Come aiutare la ricerca in Italia sulle malattie rare

Le malattie rare sono delle patologie quasi sempre genetiche, ovvero vi è una modificazione del DNA, che colpiscono secondo delle statistiche tra il 6% e l’8% della popolazione mondiale.I sintomi si manifestano nel 70% dei casi nei primi anni di vita dei bambini, ma ci sono casi in cui la malattia è comparsa in seguito.  In Europa i bambini nati con queste patologie sono circa il 4% e il 30% di loro muore intorno ai primi cinque anni di vita.

Queste malattie non hanno alle loro spalle una grande ricerca scientifica, poiché gli investimenti maggiori vengono indirizzati per le malattie più comuni, per questo motivo si parla di ‘malattie orfane’. Vi sono molti problemi anche a livello istituzionale  che comportano delle mancanze nelle finanze destinante a queste malattie. Nonostante le malattie rare interessino un cerchia ristretta per le persone, è comunque un problema di grande importanza per le politiche di sanità pubblica.

Il Centro Nazionale Malattie Rare è un importante luogo di ricerca scientifica e di sanità italiana e internazionale che si occupa dello studio di malattie rare quali malattia di Huntington, malattia di Charcot-Marie-Tooth, sclerosi laterale amiotrofica, alcuni cancri.

Negli anni sono nate molte fondazioni che hanno contribuito a raccogliere fondi destinati proprio a queste malattie e a dare voce ai malati stessi, che in queste circostanze si sentono persi di fronte a diagnosi inadeguate, tempi di attesa prolungati, cure non adatte. Vi sono moltissimi progetti attivi per la raccolta fondi da parte di queste cooperative e gruppi di sostegno.
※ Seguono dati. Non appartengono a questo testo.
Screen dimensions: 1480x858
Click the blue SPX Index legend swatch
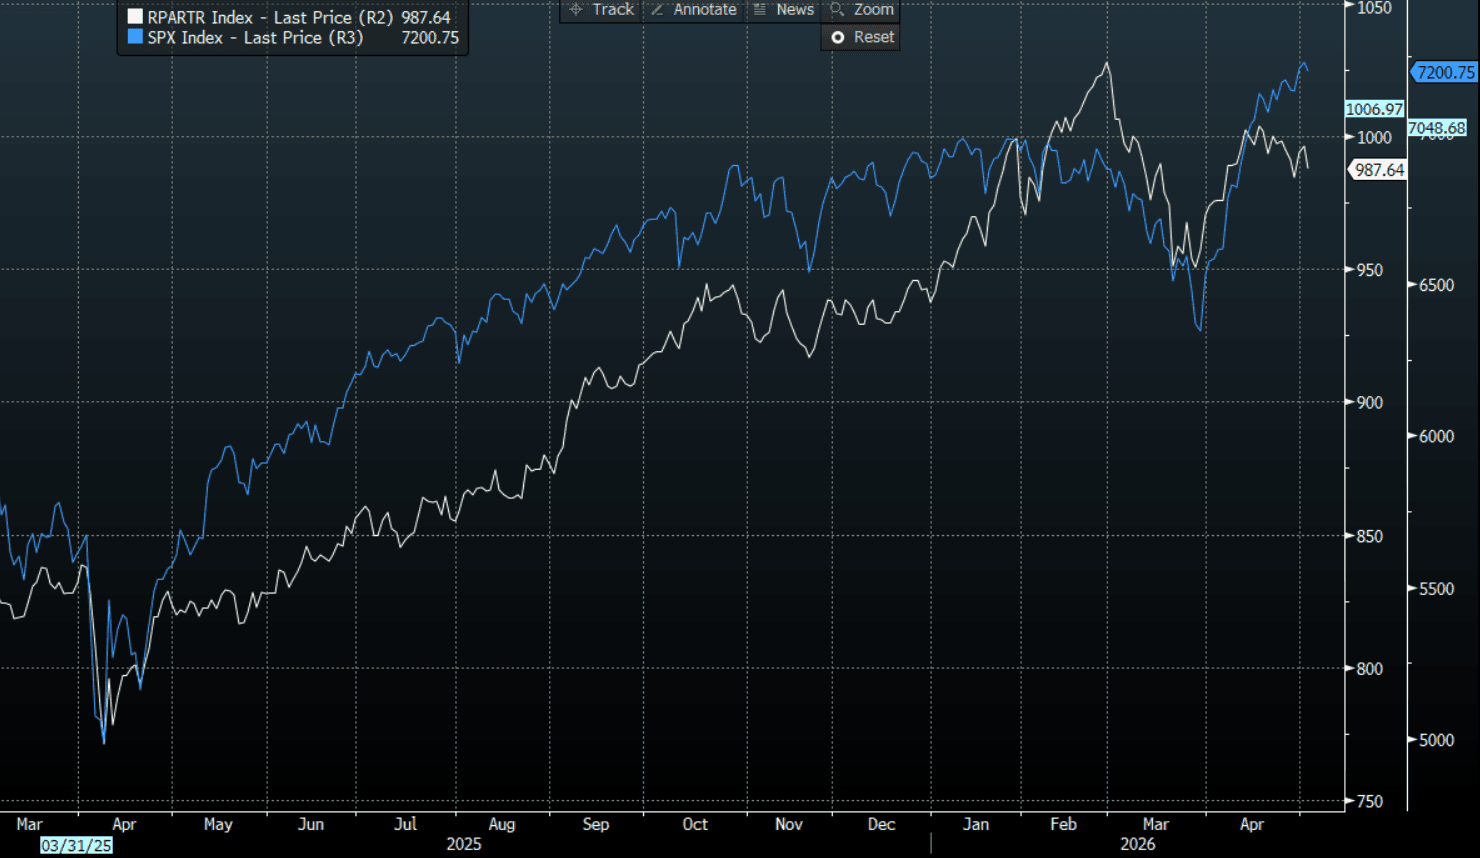[135, 37]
Una fondazione famosa è per esempio la Fondazione Telethon nata nel 1966 negli Stati Uniti dall’idea dell’attore Jerry Lewis inizialmente per raccogliere fondi sulla distrofia muscolare. Telethon offre vari metodi per rendere tutti partecipi alla raccolta fondi: si ha la possibilità di pagare mensilmente o annualmente una cifra di 10, 15 0 30 euro; oppure si può pagare una sola volta scegliendo tra un pagamento di 40, 60, 100, 200 euro . Le cifre delle due opzioni possono anche essere inferiori o superiori, ma di un minimo di 10 euro, vi basterà cliccare su ‘scegli un altro importo’.

Se questa problematica impatta notevolmente su di te e vorresti che la situazione di disagio si sbloccasse sarebbe bene contribuire in qualche modo, potresti donare dei fondi. Non c’è bisogno per forza di una cifra esorbitante, basta donare quello che si può in favore di una causa più grande e giusta.

Aiutare la ricerca significa dunque fare una scelta morale, civile e umana, una sfida politica per cercare delle soluzioni concrete a queste malattie così eterogenee tra loro che insieme però sono numerose.